These aren't trivial objections. They highlight real tensions between individual autonomy, market innovation, and collective wellbeing.
Different regions are experimenting with ways to rebalance power between platforms and users.
The European Union's Digital Services Act imposes transparency requirements and limits on targeted advertising, especially for minors. While not direct reparations, these regulations recognize that unfettered attention extraction causes social harm worth preventing.
Australia's Right to Disconnect laws let workers ignore work communications outside office hours. Though focused on employer communications, the principle extends to attention as a limited resource deserving protection. France, Portugal, and Belgium have similar legislation.
California considered—but hasn't passed—a "data dividend" requiring tech companies to share profits with users whose data fuels their business. The proposal sparked debate about whether user data and attention constitute labor deserving wages.
Some countries take harder lines. China limits gaming time for minors and requires platforms to offer "youth mode" with restricted features. While controversial from a freedom perspective, these rules acknowledge that unregulated attention extraction harms young brains still in development.

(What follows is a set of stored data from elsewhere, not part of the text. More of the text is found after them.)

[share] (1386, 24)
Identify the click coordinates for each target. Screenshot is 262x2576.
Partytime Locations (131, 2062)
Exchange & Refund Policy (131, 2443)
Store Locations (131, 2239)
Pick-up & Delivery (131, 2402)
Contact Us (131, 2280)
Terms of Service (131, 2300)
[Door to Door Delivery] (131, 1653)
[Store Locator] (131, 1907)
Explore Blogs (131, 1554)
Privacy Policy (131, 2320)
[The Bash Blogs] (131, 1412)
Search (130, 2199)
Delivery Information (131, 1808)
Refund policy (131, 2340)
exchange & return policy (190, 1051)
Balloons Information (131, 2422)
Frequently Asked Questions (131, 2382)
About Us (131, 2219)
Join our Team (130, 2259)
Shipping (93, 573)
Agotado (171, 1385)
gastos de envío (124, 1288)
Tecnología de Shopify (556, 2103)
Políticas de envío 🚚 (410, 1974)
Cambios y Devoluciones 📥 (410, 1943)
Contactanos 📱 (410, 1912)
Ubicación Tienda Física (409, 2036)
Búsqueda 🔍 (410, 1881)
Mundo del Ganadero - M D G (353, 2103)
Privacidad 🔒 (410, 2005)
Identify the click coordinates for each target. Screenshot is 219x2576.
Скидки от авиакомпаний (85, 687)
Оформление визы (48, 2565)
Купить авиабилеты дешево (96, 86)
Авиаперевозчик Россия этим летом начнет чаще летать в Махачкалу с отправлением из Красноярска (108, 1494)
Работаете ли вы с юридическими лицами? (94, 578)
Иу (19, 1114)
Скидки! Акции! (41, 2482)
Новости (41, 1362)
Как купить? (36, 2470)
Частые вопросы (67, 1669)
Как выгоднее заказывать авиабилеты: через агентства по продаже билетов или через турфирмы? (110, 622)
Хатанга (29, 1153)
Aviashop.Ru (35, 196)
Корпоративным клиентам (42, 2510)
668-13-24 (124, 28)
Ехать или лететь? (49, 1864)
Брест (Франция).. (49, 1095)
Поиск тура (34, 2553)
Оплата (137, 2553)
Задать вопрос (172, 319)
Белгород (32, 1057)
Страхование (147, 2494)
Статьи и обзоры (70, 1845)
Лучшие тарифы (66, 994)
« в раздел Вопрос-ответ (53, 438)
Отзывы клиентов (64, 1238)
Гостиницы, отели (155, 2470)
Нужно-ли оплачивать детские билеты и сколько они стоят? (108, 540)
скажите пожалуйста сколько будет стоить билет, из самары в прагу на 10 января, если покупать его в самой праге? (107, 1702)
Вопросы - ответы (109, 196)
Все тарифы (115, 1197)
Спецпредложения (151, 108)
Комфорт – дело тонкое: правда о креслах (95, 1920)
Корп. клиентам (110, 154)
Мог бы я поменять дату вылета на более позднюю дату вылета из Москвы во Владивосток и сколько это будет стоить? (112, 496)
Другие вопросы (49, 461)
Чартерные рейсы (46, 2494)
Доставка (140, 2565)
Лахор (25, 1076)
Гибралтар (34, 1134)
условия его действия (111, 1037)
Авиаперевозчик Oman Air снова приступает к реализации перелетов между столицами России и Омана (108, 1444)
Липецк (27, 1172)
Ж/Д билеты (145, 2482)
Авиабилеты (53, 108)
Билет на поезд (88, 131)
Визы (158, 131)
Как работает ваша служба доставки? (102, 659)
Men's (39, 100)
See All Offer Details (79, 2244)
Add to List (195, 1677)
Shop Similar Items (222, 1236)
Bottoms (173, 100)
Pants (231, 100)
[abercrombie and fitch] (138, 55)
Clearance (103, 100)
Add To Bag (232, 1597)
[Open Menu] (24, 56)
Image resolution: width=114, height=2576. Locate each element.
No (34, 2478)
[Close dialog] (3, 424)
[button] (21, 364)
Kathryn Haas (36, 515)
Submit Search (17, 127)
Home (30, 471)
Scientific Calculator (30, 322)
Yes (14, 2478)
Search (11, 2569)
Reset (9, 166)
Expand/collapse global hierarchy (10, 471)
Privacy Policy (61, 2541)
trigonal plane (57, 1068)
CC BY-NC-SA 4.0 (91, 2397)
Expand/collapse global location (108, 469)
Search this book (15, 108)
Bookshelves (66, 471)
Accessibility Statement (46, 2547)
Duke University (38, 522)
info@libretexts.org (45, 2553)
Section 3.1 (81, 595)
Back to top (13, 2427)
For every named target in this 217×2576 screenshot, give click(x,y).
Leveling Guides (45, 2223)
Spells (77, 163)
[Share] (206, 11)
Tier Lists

India's IT Rules require platforms to provide options for disabling algorithmic feeds. Users can choose chronological timelines that don't optimize for engagement. Early data suggests many users prefer less addictive feeds once they realize the choice exists.
The reparations debate ultimately asks: what matters more—maximizing individual choice or protecting cognitive commons?
Traditional liberalism says people should be free to spend their attention however they want. If that means eight hours daily on TikTok, that's their right. Interfering with voluntary transactions between platforms and users is paternalistic, even if some people make choices that harm them.
But attention isn't quite like other commodities. You can waste money and earn more. You can't reclaim lost attention. The past decade represented a grand experiment in what happens when sophisticated corporations apply behavioral psychology and AI to attention extraction. The results suggest that unregulated markets in human attention create negative externalities similar to pollution—costs imposed on society that markets alone won't correct.
From this view, reparations aren't about punishing innovation. They're about honest accounting. If platforms profit by reducing our collective ability to focus, think deeply, and maintain relationships, they've created costs someone has to bear. Currently, individuals and society absorb those costs while corporations capture the gains. Reparations simply shift some costs back to those who created them.
Several forces are converging that could reshape the attention economy.
Class action litigation. Lawsuits against social media companies are multiplying, especially focused on youth mental health. While individual cases might fail, the collective weight of litigation could force settlements that function as de facto reparations.
Regulatory momentum. As evidence of cognitive harm accumulates, pressure for regulation increases. We've seen this pattern before with automobile safety, workplace conditions, and environmental protection. Industries resist until the case becomes overwhelming, then compliance becomes standard.
Platform competition. New social networks are advertising themselves as less manipulative alternatives. BeReal limits posting to once daily. Some platforms ban likes and follower counts. If users migrate toward less extractive options, market pressure might accomplish what regulation can't.
Attention awareness. More people understand how their focus is being monetized. Books like "Stolen Focus" and documentaries like "The Social Dilemma" have entered mainstream conversation. Digital detox retreats and dopamine detox trends reflect growing recognition that something's wrong with our relationship to technology.
The question isn't whether the attention economy will change, but how. Will platforms voluntarily reform before regulation forces their hand? Will users demand alternatives and vote with their attention? Will courts impose penalties that reshape business models? Will societies decide some cognitive territory should remain unmonetized?
While systemic change emerges, individuals aren't powerless.
Audit your attention. Use screen time tracking to understand where your focus actually goes. Many people are shocked to discover they spend three-plus hours daily on apps they claim not to care about. Awareness is the first step toward reclaiming agency.
Engineer your environment. Remove apps from your phone. Use website blockers during work hours. Enable grayscale mode to reduce visual appeal. These might seem like small tactics, but they work by removing the environmental cues that trigger habitual scrolling.
Practice sustained attention. Like any skill, deep focus requires exercise. Read long articles. Watch movies without checking your phone. Work on a single task for 90 minutes straight. The capacity for sustained attention atrophies without use, but it can be rebuilt.
Support regulatory efforts. Contact representatives about digital policy. Support organizations pushing for platform accountability. Vote for candidates who understand the attention economy's impact. Individual solutions help, but collective problems need collective responses.
Choose carefully. When you do use social platforms, ask what you're getting in exchange for your attention. Staying connected to distant friends might be worth it. Scrolling through strangers' vacation photos probably isn't. Be deliberate about which trades you make.
The attention economy won't vanish, but it could become less extractive. Reparations—whether financial payments, better default settings, or regulatory protections—represent one path toward rebalancing an exchange that's currently deeply asymmetric.
Your attention is finite, valuable, and impossible to reclaim once spent. The companies that have built trillion-dollar businesses mining it know this better than anyone. Maybe it's time they started acting like it.